5 Things England Coach Roy Hodgson Should Test Against Peru
With three friendly matches before England's opening World Cup encounter against Italy on June 14, Roy Hodgson has plenty of opportunities to experiment with his young squad, starting with a game against Peru on Friday.
Hodgson will very likely have an idea as to who will be in his starting XI for the first game in Brazil, but if an individual impresses in the remaining games, that player could stake a strong claim to be involved.
Here we take a look at five areas of experimentation available to Hodgson in the Peru match.
Having missed 11 of Everton's last 13 league games this season, centre-back Phil Jagielka is in need of games. If everyone in Hodgson's squad was fully fit and in form, Jagielka would very likely be a guaranteed starter alongside Gary Cahill in the heart of the defence.
Therefore, it makes sense to give him as much game time as possible during these three friendly matches, starting against Peru on Friday. If he comes through unscathed and looks sharp, he will be in pole position to start against Italy—a big bonus for England if it happens.
Rotation of Left-Backs
Leighton Baines is undoubtedly in pole position to be England's left-back for the opening group game and therefore should start against Peru. However, with Luke Shaw developing into a fine attacking full-back, ensuring he receives some game time before the tournament is also vital.
Shaw is a precocious talent, but with just one cap to his name, he needs bringing up to speed at international level before he can be trusted in a World Cup match. He is in the squad on merit and deserves a chance to shine, and these next three friendlies are the ideal opportunity.
Glen Johnson, Steven Gerrard, Jordan Henderson, Raheem Sterling and Daniel Sturridge were all a huge part of Liverpool's successful season that saw them move from seventh in the previous campaign to second this time around and finish just two points off title winners Manchester City.
Liverpool's style of play also won them a slew of admirers, and Scholes believes introducing the same pace and attacking intent into the national team would be beneficial—a far cry from the insipid football that has characterised many of the Three Lions' previous campaigns.
Hodgson may well be tempted to play all five and see if the momentum gathered at Anfield can help his side.
Hodgson's squad selection surprised and impressed many people. Gone is the overreliance on aging members of their "Golden Generation" and in has come a stream of very talented young players who could well be part of future World Cup campaigns.

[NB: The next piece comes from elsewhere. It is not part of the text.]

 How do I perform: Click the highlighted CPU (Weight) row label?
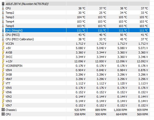pos(14,30)
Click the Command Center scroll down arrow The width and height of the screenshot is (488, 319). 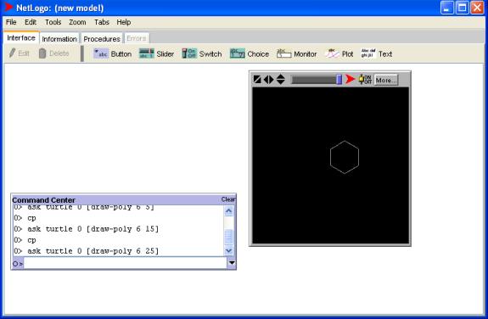click(228, 250)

It's exciting times, and despite the majority of England fans accepting their side's chances of winning the tournament are minimal, there's a genuine interest in assessing their future prospects.
Ross Barkley, Raheem Sterling and Alex Oxlade-Chamberlain are three new faces who could play a potentially huge role in Brazil. Making sure they are given opportunities to shine and feel part of the side during the upcoming friendly games is important.
If there was one element of England's Euro 2012 campaign that disappointed the most, it was England's lack of attacking intent. Their football was slow and laboured, too reliant on defending rather than looking to win matches.
However, one look at Hodgson's squad this time suggests he'd be well-advised to radically alter that approach. England are stacked full of pace and attacking options, with the youthful exuberance of Barkley and Sterling augmenting the experience and quality of Wayne Rooney and Daniel Sturridge.
With England's chances of winning the tournament minimal, their fans would appreciate a switch to a more attacking brand of football, starting against Peru this week.